Ради экономии младшие офицеры (по-тогдашнему обер-офицеры) селились артельно, персон по восемь – десять. Тут выгода была в приварке. В общий котел попадал и рацион денщиков. Их благородия обходились одним вестовым, за прочих – отдавай харч натурой.
При столь едкой скудности разительно выступало роскошество флагманов и портовых чиновников. Грабеж казны гневил сверстников Нахимова. Михаил Бестужев печалился в письме из Кронштадта: «Так, любезная матушка, чем долее я остаюсь в этой службе, тем более и более вижу подлые поступки начальников, которые охладили бы жар самых пылких поклонников Нептуна». Завалишин тоже клеймил воровские склонности почтенных превосходительств, отмечая притом безусловную честность молодых офицеров.
Поколение Нахимова вступало в жизнь после грозы двенадцатого года. Никогда еще Россия не стояла так высоко, никогда еще русское имя не звучало так громко. В гордом чувстве отмщения утихла трагедия первых месяцев нашествия, хотя Москва еще лежала «в унынии, как степь в полнощной мгле», по выражению начинающего поэта Пушкина.
Победителей не судят, да зато победители судят. Многие размышляли и сопоставляли. Они видели родину в неволе, себя – невольниками. Для того ли, думали они недоуменно, с горечью, для того ли мы освобождали Запад, чтоб на Востоке найти прежние цепи и прежнее рабство?
Истоки декабризма известны. Распространенность либеральных настроений тоже. Морское офицерство дало немало декабристов. Не случайно Рылеев советовал обратить особенное внимание на кронштадтцев.
Если на сходках «кавалеров пробки» пели: «Поклонись сосед соседу, сосед любит пить вино», то в кронштадтских артелях декламировали?
Однако в Нахимове не обнаруживается даже слабенькая оппозиционность. Но, может быть, стоит призадуматься над несколькими мемуарными строками Завалишина?
Дмитрий Иринархович отличался ярким дарованием, мыслил бурно, жаждал деятельности широкой, общественной, не удивительно, что его привлекли в Северное общество и не удивительно, что он очутился за решеткой, а потом и в Сибири.
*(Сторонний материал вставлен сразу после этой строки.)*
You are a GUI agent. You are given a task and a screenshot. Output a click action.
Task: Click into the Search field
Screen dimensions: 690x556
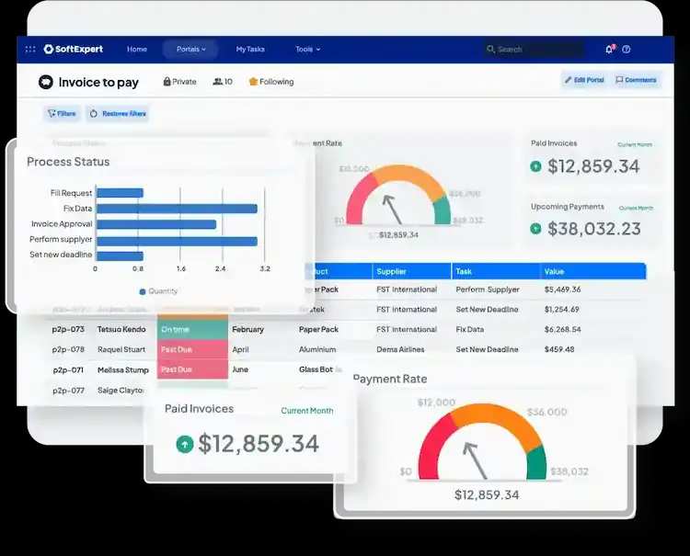coord(534,50)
Так вот, Завалишин, оказывается, очень дружилс Нахимовым: на берегу жили они в одной квартире, на корабле – в одной каюте. Завалишин говорит: «Нахимов стал неразлучным моим товарищем».
И тотчас приходит на ум: «Скажи мне, кто твой друг…» Если будущего декабриста связывали с будущим адмиралом такие отношения, то… Но, вспомнив правила, вспоминаешь, что у них всегда есть исключения.
Будь Нахимов хоть в малой дозе единомышленником декабриста, Завалишин, конечно, не преминул бы оттенить это родство. Ведь он мемуары писал не таясь, после амнистии, после Сибири, да уж и многие упомянутые им лица, Нахимов тож, удалились в мир иной.
Приятельство объяснялось, очевидно, не сходством политических воззрений, но обоюдным живым интересом к профессии, наконец попросту тем сообщительным открытым чувством, которое нередко в молодых людях.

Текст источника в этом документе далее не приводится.